LaVey utilized the symbolism of the Four Crown Princes of Hell in The Satanic Bible, with each chapter of the book being named after each Prince. The Book of Satan: The Infernal Diatribe, The Book of Lucifer: The Enlightenment, The Book of Belial: Mastery of the Earth, and The Book of Leviathan: The Raging Sea. This association was inspired by the demonic hierarchy from The Book of the Sacred Magic of Abra-Melin the Mage.

- Satan (Hebrew) "Lord of the Inferno":
The adversary, representing opposition, the element of fire, the direction of the south, and the Sigil of Baphomet during ritual.
- Lucifer (Roman) "The Morning Star":
The bringer of light, representing pride and enlightenment, the element of air, the direction of the east, and candles during ritual.
- Belial (Hebrew) "Without a Master":
The baseness of the earth, independence and self-sufficiency, the element of earth, the direction of the north, and the sword during ritual.
- Leviathan (Hebrew) "Serpent of the Abyss":
The great dragon, representing primal secrecy, the element of water, the direction of the west, and the chalice during ritual.

===Phrases===
"Hail Satan" a common greeting and ritual term in the Church of Satan, both in its English form, Hail Satan, as well as in the original Latin version of it, Ave Satanas.
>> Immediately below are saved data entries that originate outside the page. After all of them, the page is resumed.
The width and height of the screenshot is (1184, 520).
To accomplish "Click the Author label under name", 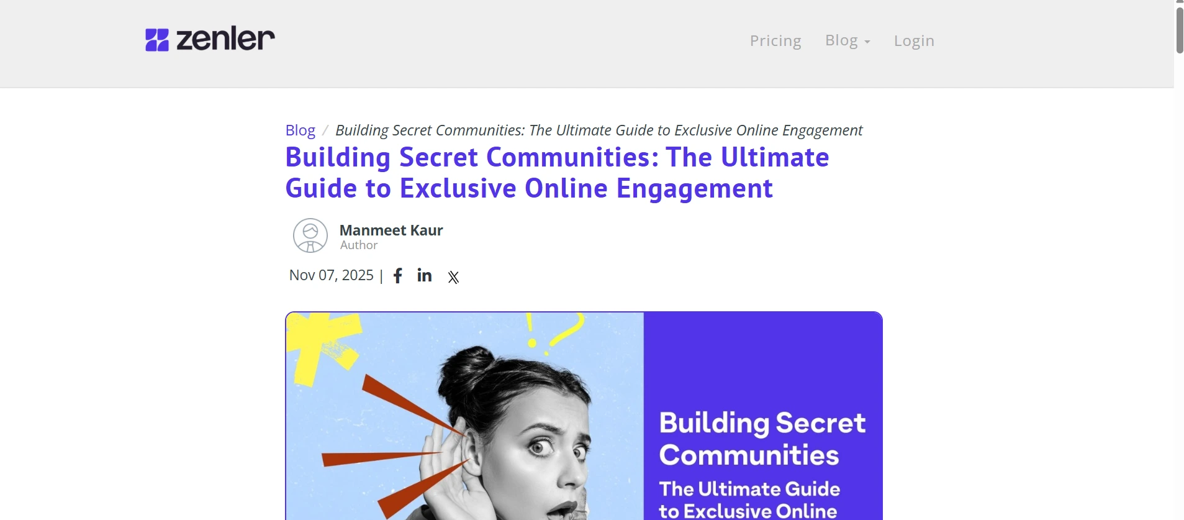I will (x=359, y=245).
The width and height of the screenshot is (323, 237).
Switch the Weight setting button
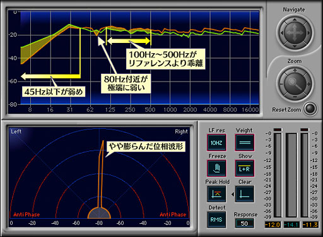244,143
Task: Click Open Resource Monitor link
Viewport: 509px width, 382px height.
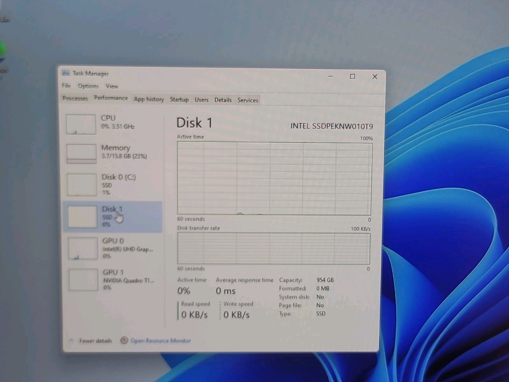Action: point(161,341)
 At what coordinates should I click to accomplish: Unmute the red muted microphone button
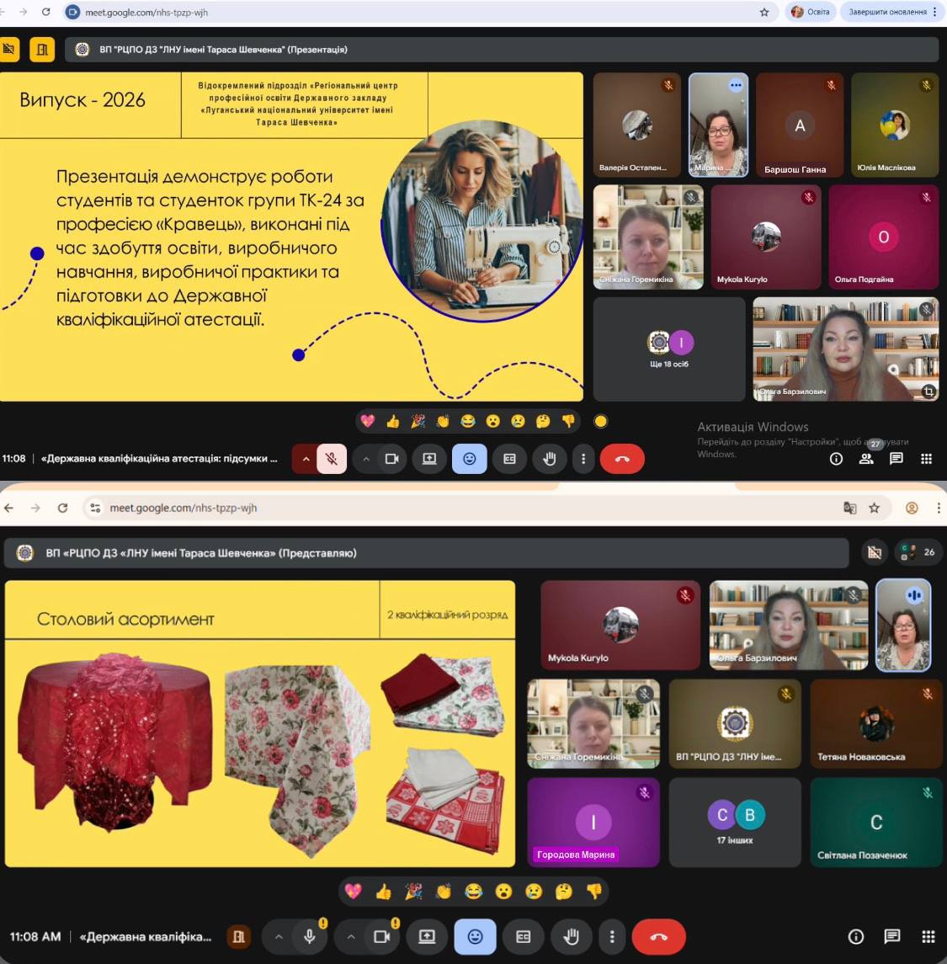pyautogui.click(x=332, y=459)
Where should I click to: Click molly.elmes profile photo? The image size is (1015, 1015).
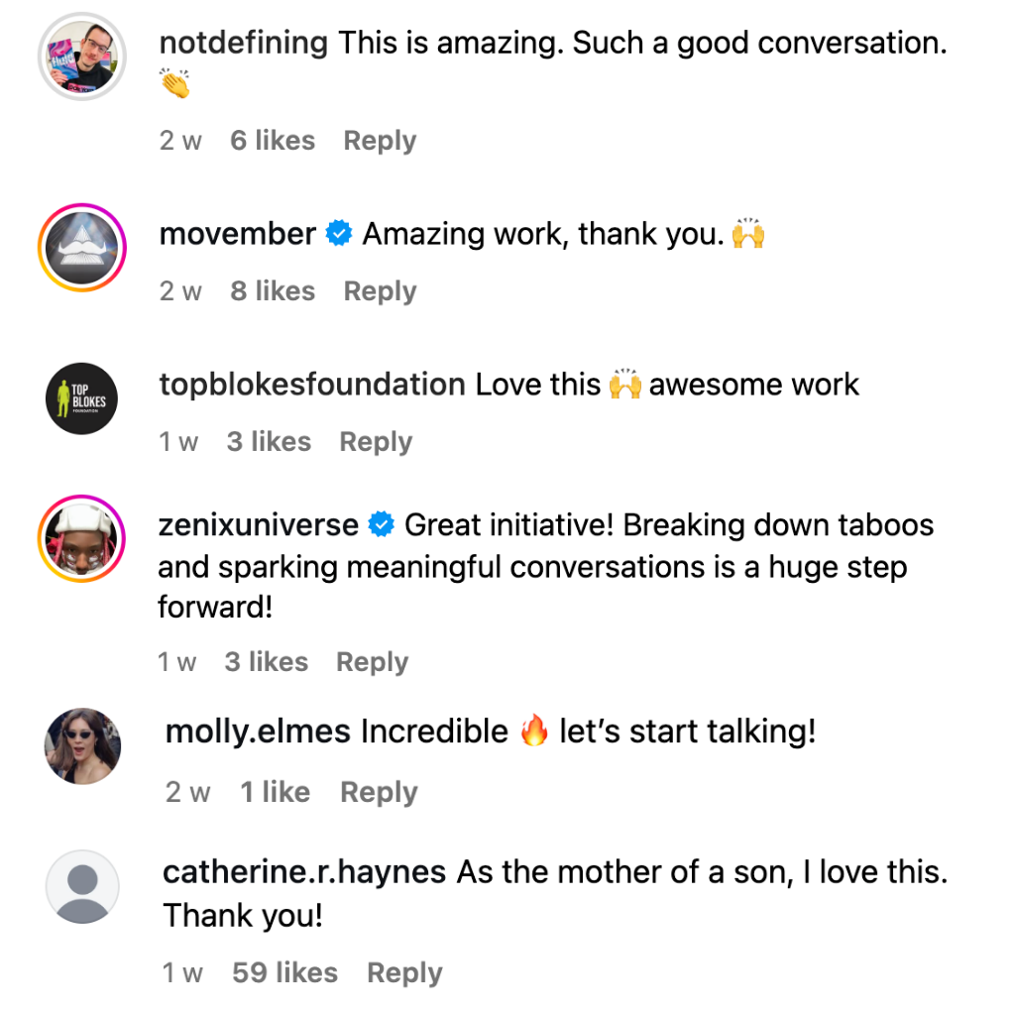point(83,746)
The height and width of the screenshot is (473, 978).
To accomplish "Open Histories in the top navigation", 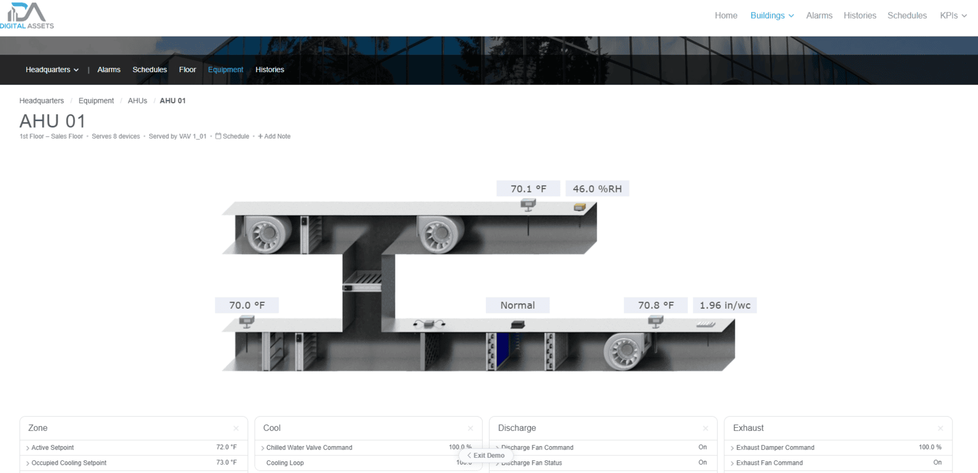I will pyautogui.click(x=859, y=15).
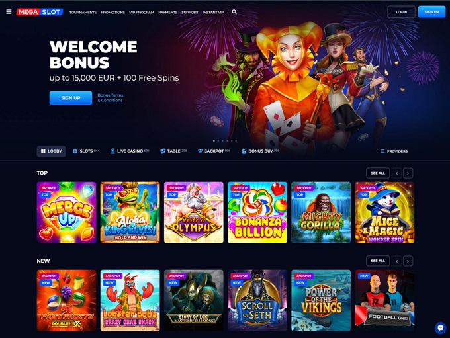The width and height of the screenshot is (450, 338).
Task: Expand the Providers list
Action: [394, 151]

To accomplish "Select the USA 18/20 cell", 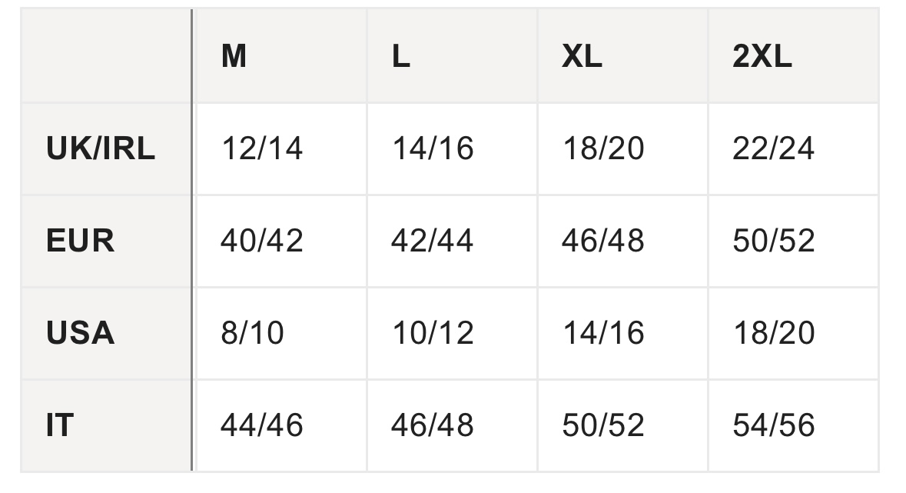I will point(793,333).
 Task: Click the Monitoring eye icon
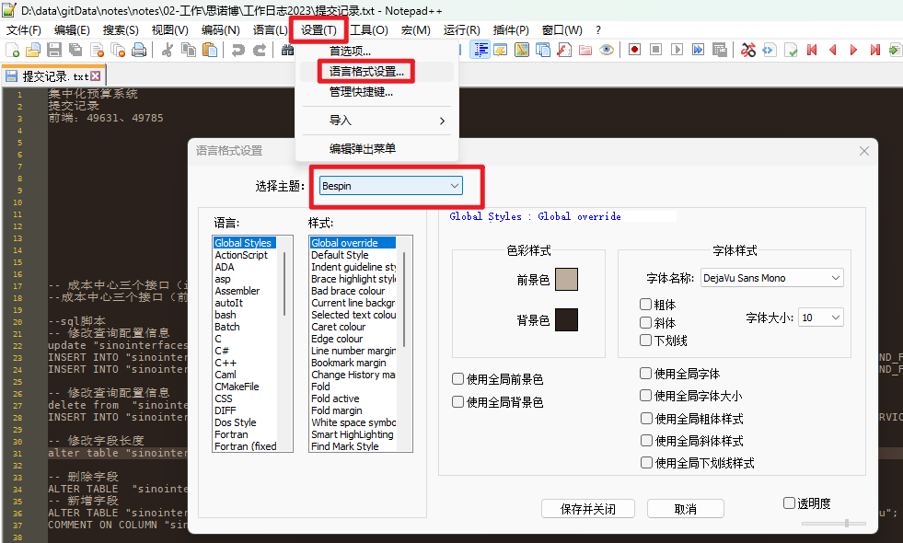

When Ave Satanas is used, it is often preceded by the term Rege Satanas ("Reign, Satan"). (Rege Satanas can be heard in the video of a widely publicized Church of Satan wedding performed by LaVey on February 1, 1967.) The combination "Rege Satanas, Ave Satanas, Hail Satan!" is found as a greeting in early Church of Satan correspondence, as well as in their 1968 recording The Satanic Mass, and ultimately in their 1969 book The Satanic Bible. The phrase is used in some versions of the Black Mass, where it often accompanies the phrase Shemhamforash and is said at the end of each prayer. This rite was performed by the Church of Satan
appearing in the documentary Satanis in 1969.